All News
Featureflash Photo Agency/Shutterstock.com

Acting Up: Riz Ahmed


Welcome to ACTING UP, the place where we celebrate standout performances in TV, streaming and film. Other than spotlighting exceptional work from recent projects, this feature also shines a light on how certain actors got where they are today. Have a peek and then check out these notable performances to help hone your craft.

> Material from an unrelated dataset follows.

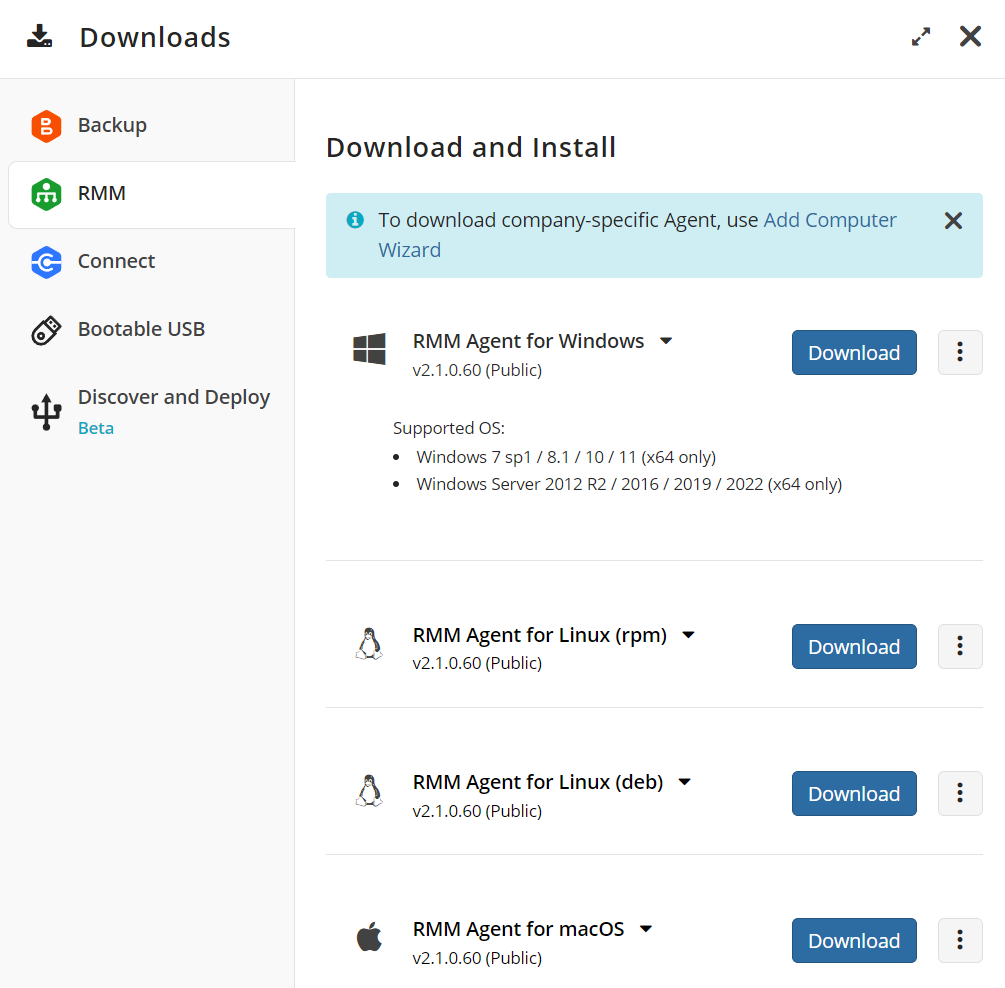Click the Bootable USB drive icon
This screenshot has height=988, width=1005.
(x=46, y=330)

The Snapshot: Riz Ahmed plays a heavy-metal drummer reeling from a sudden loss of hearing and the effect it has on his life, love, and sobriety in the Amazon Studios drama Sound of Metal
(Note: Sound of Metal was shot in 2019 but released theatrically on November 20, 2020, before making its streaming debut on Amazon Prime on December 4.) 
The Performer: Riz Ahmed
The Film: Sound of Metal
The Performance: 
It’s tempting to call Sound of Metal a story about a man with a disability. After all, coping with a rapid decline into deafness is one of the movie’s major plot points, as it befalls Riz Ahmed’s character Ruben Stone suddenly and tragically, leaving him in a world of stunned silence. 

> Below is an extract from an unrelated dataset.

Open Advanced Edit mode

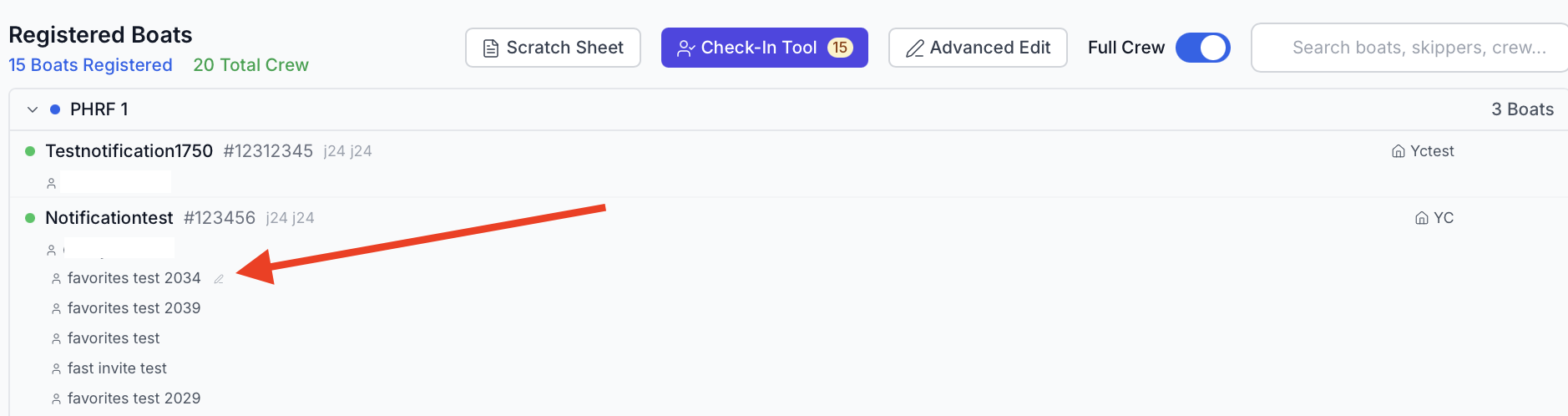tap(978, 48)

In reality, however, this film rings true more as an important human drama that shines a light on a community that believes deafness is not a handicap. The story starts with Ruben, who we meet as he’s wailing on the drums at a gig for his punk-metal band Blackgammon, comprised of him and his girlfriend Lou. It’s a high-decibel cacophony that’s shown for an uncomfortable amount of time. Fully intentional by writer/director Darius Marder I’m sure — who soon saddles Ruben with a dramatic loss of hearing that sends him into panic mode as he deals with his new plight.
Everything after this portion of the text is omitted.